No topo das pirâmides do Sol e da Lua... em Tenochtitlán, alguns dias depois. Pelas janelas do autocarro, que ‘escondem o horizonte, empurram o nosso olhar para longe de todo o céu’, sentia ‘la folie’ em modo musical - a melodia que narrava o percurso sobre rodas até Tenochtitlan. Um percurso que me conduzia até uma aldeia, que é ‘tão grande como outra terra qualquer’.
Não era uma calçada qualquer, aquela que atravessei. Através da ‘Calzada de los Muertos’ entrava num mundo ainda muito vivo. Habitado de pedras sobre pedras, cujos cálculos e sentidos posicionais me faziam adivinhar que o seu tamanho não seria a sua altura. 

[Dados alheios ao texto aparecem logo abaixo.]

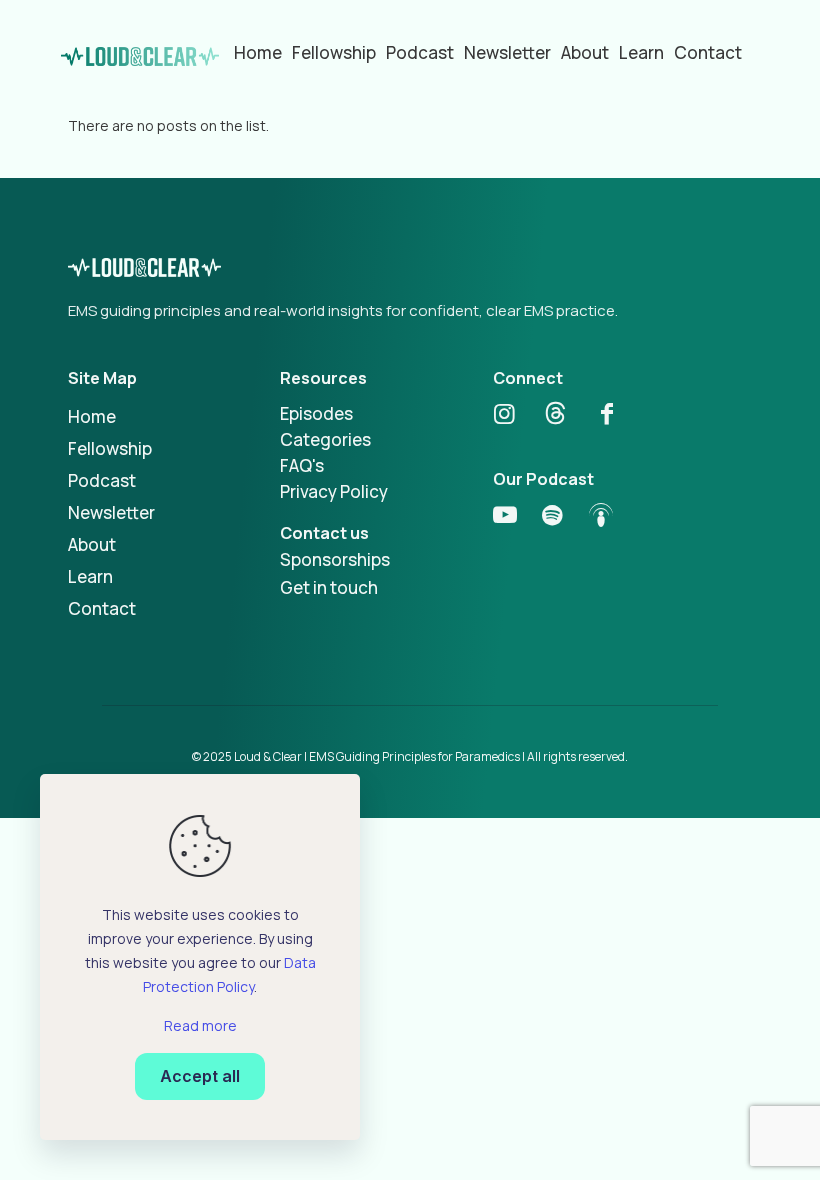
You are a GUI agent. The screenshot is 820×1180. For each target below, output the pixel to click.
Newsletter (111, 512)
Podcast (102, 480)
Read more (200, 1025)
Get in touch (329, 587)
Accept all (200, 1076)
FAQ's (302, 465)
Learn (90, 576)
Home (92, 416)
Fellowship (110, 448)
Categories (325, 439)
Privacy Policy (334, 491)
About (92, 544)
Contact (102, 608)
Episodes (316, 413)
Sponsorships (335, 559)
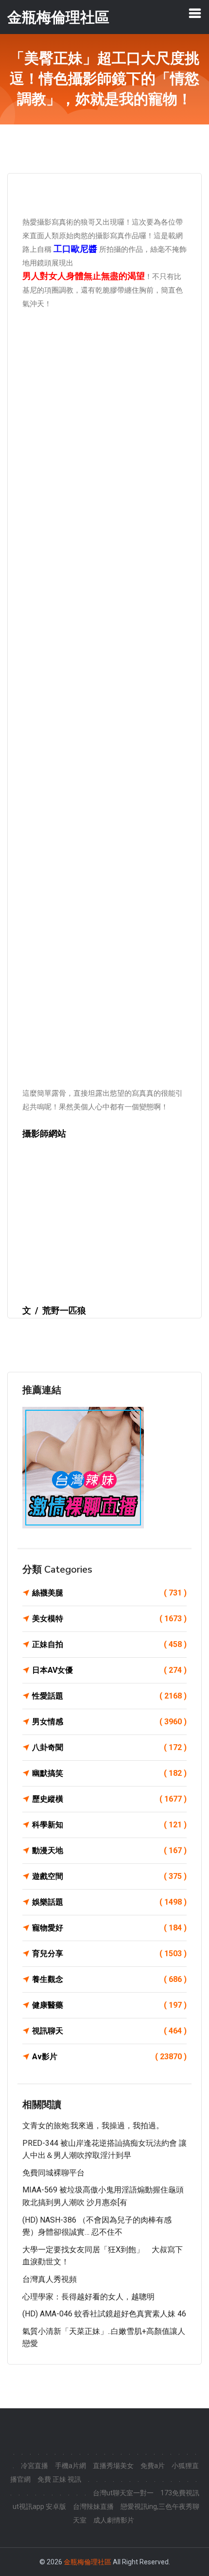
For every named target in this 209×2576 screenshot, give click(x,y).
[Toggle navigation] (195, 13)
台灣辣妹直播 (93, 2506)
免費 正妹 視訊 (59, 2479)
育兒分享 (109, 1953)
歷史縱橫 (109, 1799)
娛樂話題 (109, 1902)
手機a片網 (70, 2466)
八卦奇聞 (109, 1747)
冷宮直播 (34, 2466)
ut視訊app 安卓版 (39, 2506)
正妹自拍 (109, 1644)
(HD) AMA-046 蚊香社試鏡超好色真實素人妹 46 (104, 2313)
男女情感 (109, 1721)
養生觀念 (109, 1979)
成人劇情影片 (113, 2520)
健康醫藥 (109, 2005)
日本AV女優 (109, 1670)
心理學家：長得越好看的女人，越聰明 (88, 2296)
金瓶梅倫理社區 (87, 2562)
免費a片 (152, 2466)
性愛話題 (109, 1695)
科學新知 (109, 1824)
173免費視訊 (179, 2493)
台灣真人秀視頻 (49, 2279)
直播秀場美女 (113, 2466)
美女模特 (109, 1618)
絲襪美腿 (109, 1592)
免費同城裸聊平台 (53, 2172)
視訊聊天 (109, 2030)
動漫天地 (109, 1850)
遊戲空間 (109, 1876)
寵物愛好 (109, 1927)
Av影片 (109, 2056)
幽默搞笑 (109, 1773)
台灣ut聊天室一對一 (123, 2493)
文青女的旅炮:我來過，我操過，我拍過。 (93, 2125)
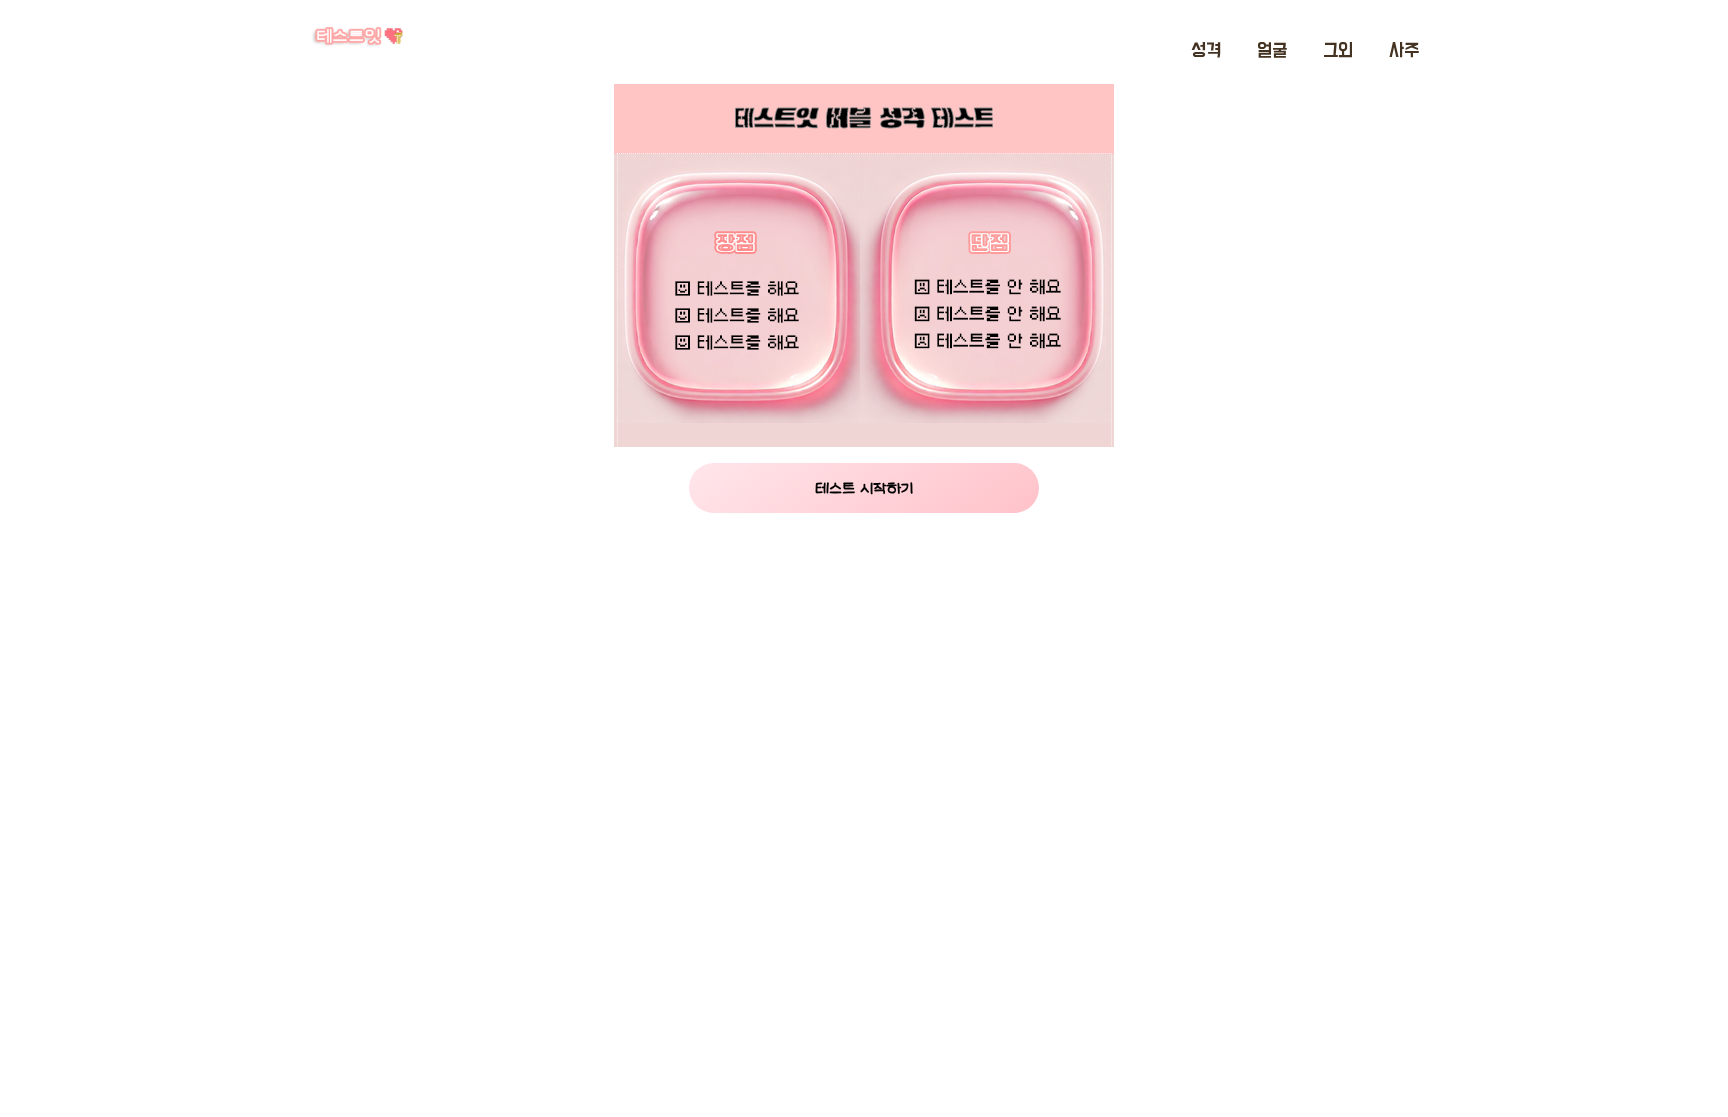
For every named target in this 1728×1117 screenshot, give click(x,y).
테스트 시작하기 (864, 487)
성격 (1206, 51)
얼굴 (1272, 51)
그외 (1338, 51)
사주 (1404, 51)
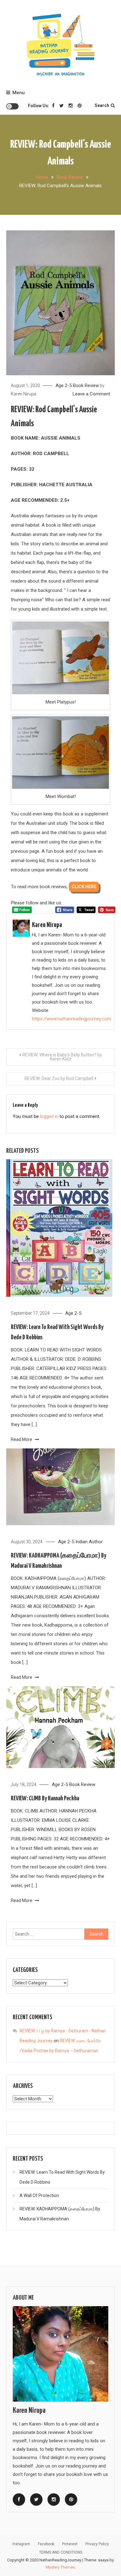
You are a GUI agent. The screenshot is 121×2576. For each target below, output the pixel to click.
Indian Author (89, 1541)
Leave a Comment (91, 394)
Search (102, 105)
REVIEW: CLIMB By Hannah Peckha (45, 1798)
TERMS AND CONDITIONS (60, 2552)
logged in (49, 1116)
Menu (18, 92)
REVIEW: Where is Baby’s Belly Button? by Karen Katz (62, 1056)
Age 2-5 (64, 385)
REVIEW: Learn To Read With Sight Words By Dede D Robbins (62, 2177)
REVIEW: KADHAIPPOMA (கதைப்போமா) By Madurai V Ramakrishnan (60, 2213)
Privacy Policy (97, 2544)
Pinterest (70, 2544)
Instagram (21, 2544)
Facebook (46, 2544)
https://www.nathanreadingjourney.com (71, 1019)
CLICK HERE (84, 886)
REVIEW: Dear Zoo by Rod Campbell (59, 1078)
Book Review (86, 385)
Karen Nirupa (23, 393)
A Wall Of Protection (39, 2195)
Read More (22, 1439)
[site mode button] (12, 106)
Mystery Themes (60, 2567)
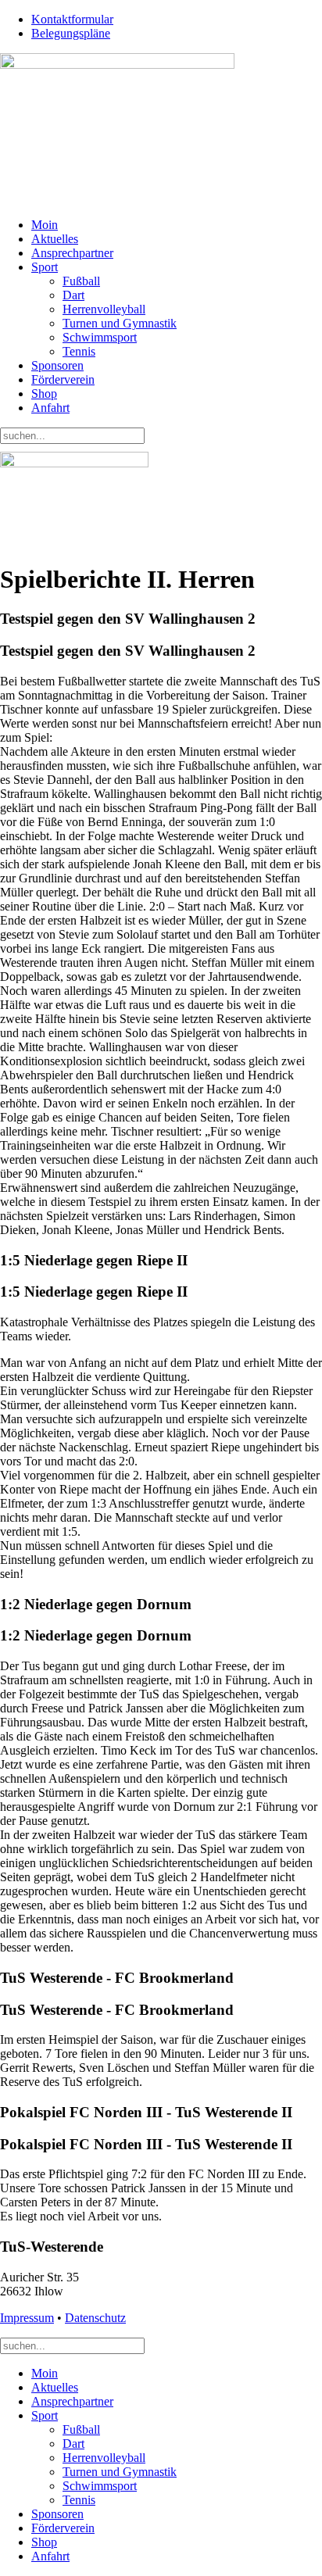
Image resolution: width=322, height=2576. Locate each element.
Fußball (81, 281)
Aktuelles (54, 238)
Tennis (79, 351)
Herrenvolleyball (104, 309)
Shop (44, 393)
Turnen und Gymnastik (120, 323)
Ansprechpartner (72, 252)
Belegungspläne (70, 33)
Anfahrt (50, 407)
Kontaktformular (72, 19)
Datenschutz (95, 2317)
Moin (44, 224)
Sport (44, 267)
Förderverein (63, 379)
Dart (73, 295)
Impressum (27, 2317)
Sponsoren (57, 365)
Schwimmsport (100, 337)
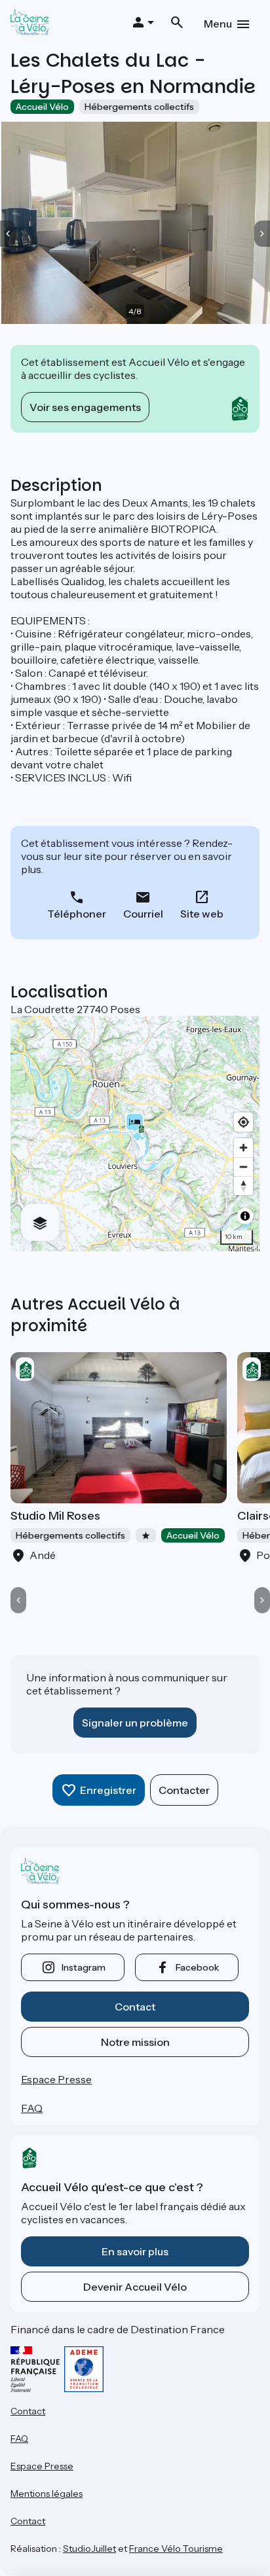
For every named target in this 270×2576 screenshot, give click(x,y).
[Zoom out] (243, 1166)
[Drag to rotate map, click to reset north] (243, 1185)
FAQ (32, 2108)
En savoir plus (135, 2251)
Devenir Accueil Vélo (135, 2286)
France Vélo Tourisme (176, 2548)
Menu (218, 23)
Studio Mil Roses (55, 1516)
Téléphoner (76, 913)
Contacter (184, 1790)
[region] (135, 1133)
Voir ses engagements (85, 407)
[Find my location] (243, 1122)
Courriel (143, 913)
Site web (201, 913)
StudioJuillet (89, 2548)
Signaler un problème (135, 1722)
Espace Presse (56, 2079)
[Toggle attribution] (245, 1216)
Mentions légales (46, 2493)
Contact (135, 2006)
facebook (197, 1967)
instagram (84, 1967)
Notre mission (135, 2041)
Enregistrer (108, 1790)
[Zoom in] (243, 1147)
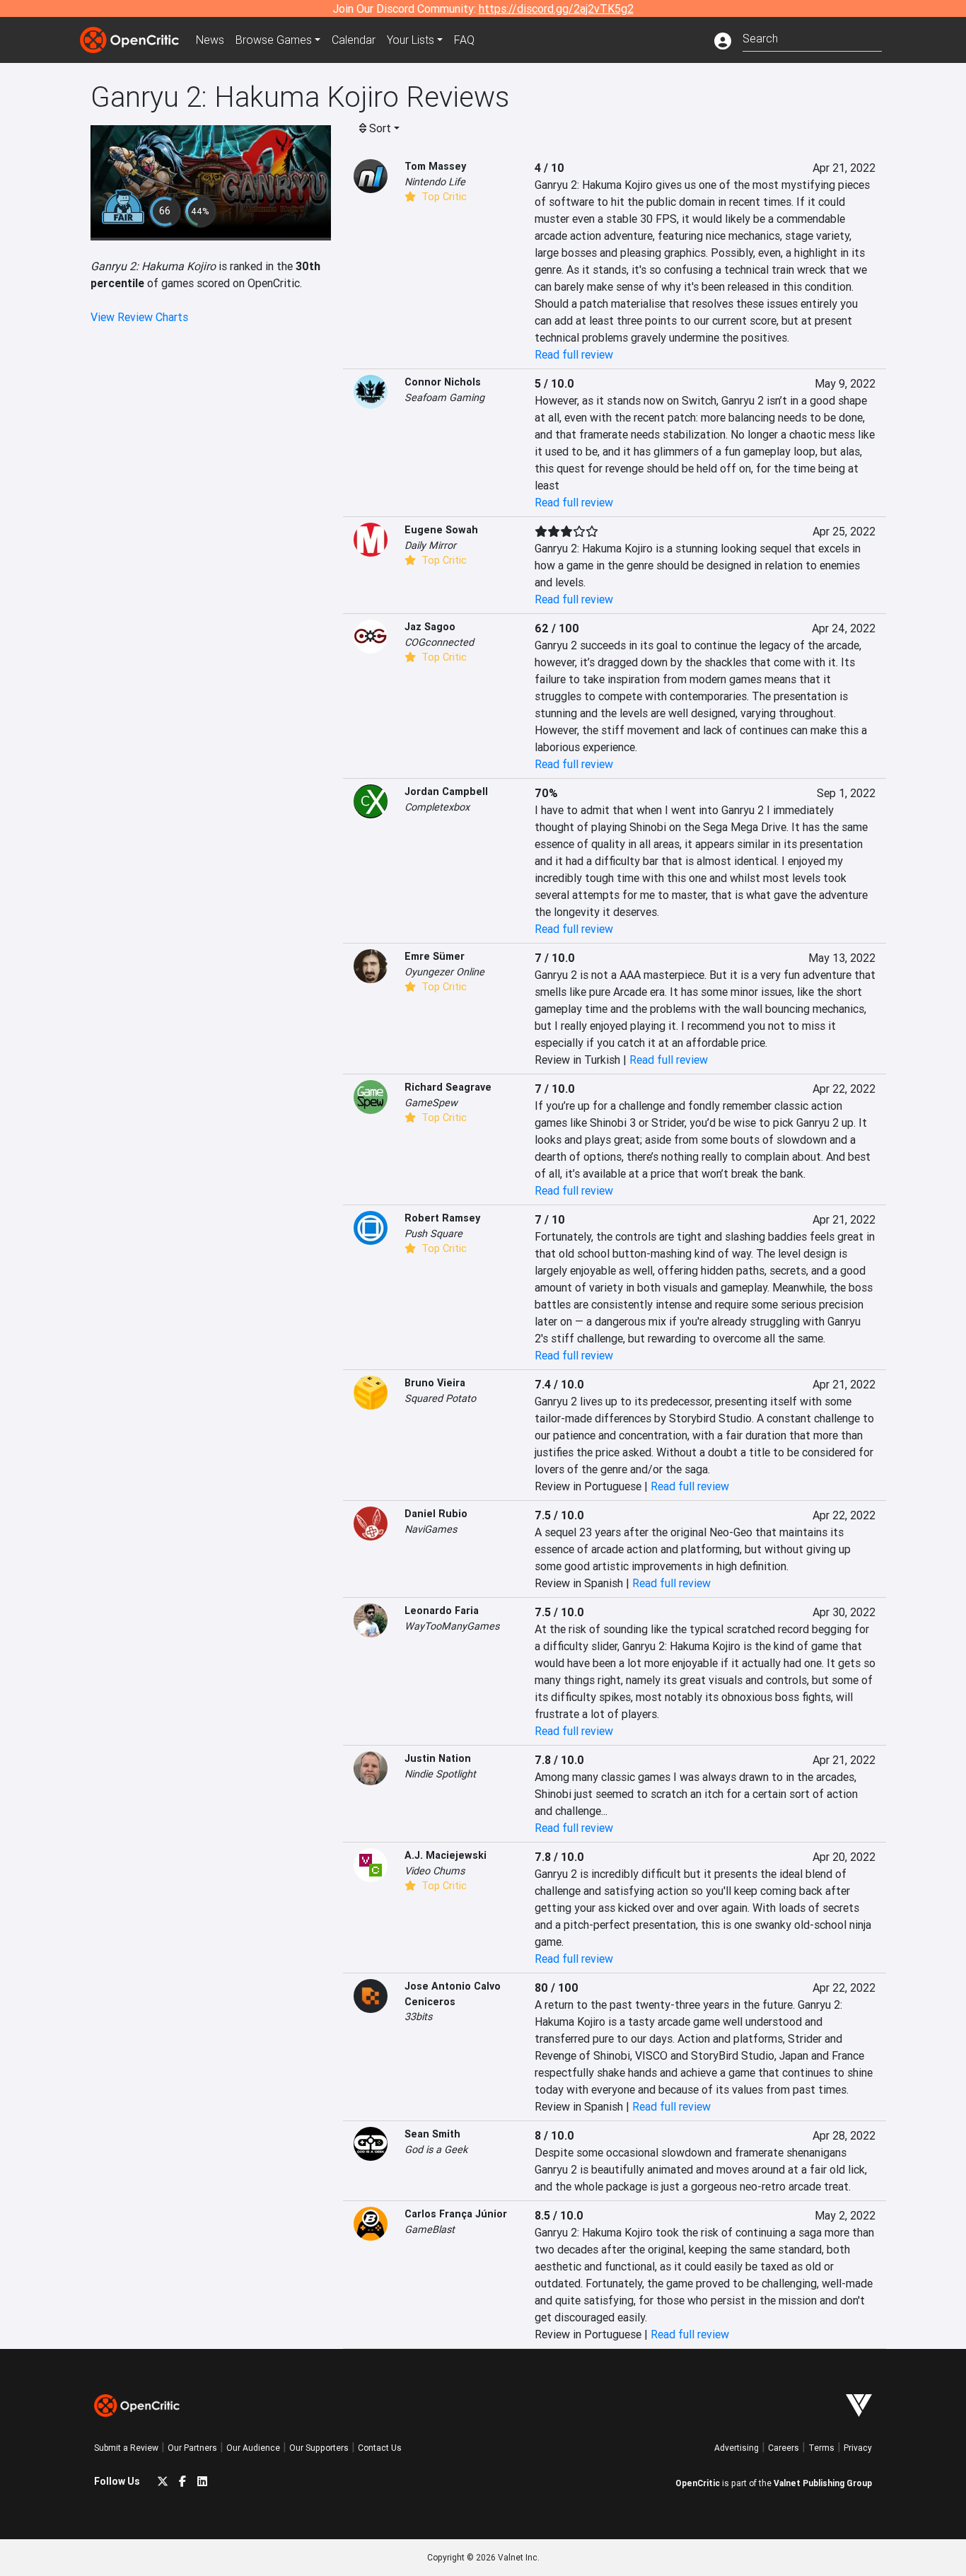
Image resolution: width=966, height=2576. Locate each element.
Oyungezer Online (444, 971)
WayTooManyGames (452, 1626)
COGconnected (439, 642)
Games (273, 40)
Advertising (736, 2447)
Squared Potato (440, 1398)
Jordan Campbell (446, 791)
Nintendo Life (435, 181)
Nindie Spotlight (440, 1774)
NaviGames (431, 1529)
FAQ (464, 40)
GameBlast (430, 2229)
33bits (418, 2016)
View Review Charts (139, 317)
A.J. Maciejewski (446, 1855)
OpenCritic (697, 2483)
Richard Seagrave (448, 1087)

A ‘Plaza de la Luna’, um dos espaços sagrados mais importantes na cidade asteca. Um espaço aberto com um altar, a plataforma das coisas imperfeitas, aquelas sacrificadas para um mundo que se desejava mais perfeito. A imagem da deusa das águas, a companheira do deus das trovoadas, ainda permanece na praça ‘lunar’, como que testemunhando cada turista mais ou menos curioso, mais ou menos distraído, mais ou menos pequeno e pobre. Dependendo do alcance do olhar. O que os meus olhos me davam, ao subir a Pirâmide do Sol era uma riqueza que, depois de capturada, ficou bem guardada num baú, cuja chave, mesmo que perdida, salva está... pela memória ‘que aqui na minha casa no cimo deste outeiro’, me mostra mais uma vez que ‘eu sou do tamanho do que vejo’.
Na Pirâmide del Sol avistei o horizonte infinito e senti o poder da luz; os raios de sol tocavam a minha pele e a escala do meu mundo ampliou-se. Aquietada, sentada numa pedra, na qual muitas vidas se perderam, os cinco sentidos estavam alerta, agarrando a continuidade ininterrupta de um tempo sem tempo. O impulso criador, aquele que o sexto sentido, inexplicável, inefável tentava apreender na imobilidade inerte de quem testemunha a origem de todas as coisas. O cimo daquela pedra era, num instante eterno, a minha aldeia que me permitia ver o ‘quanto da terra se pode ver o Universo...’

Por isso, mesmo que vida na cidade seja mais pequena, os meus olhos viajam, viajam e sempre me mostram que são eles, também, a minha riqueza... a de ver.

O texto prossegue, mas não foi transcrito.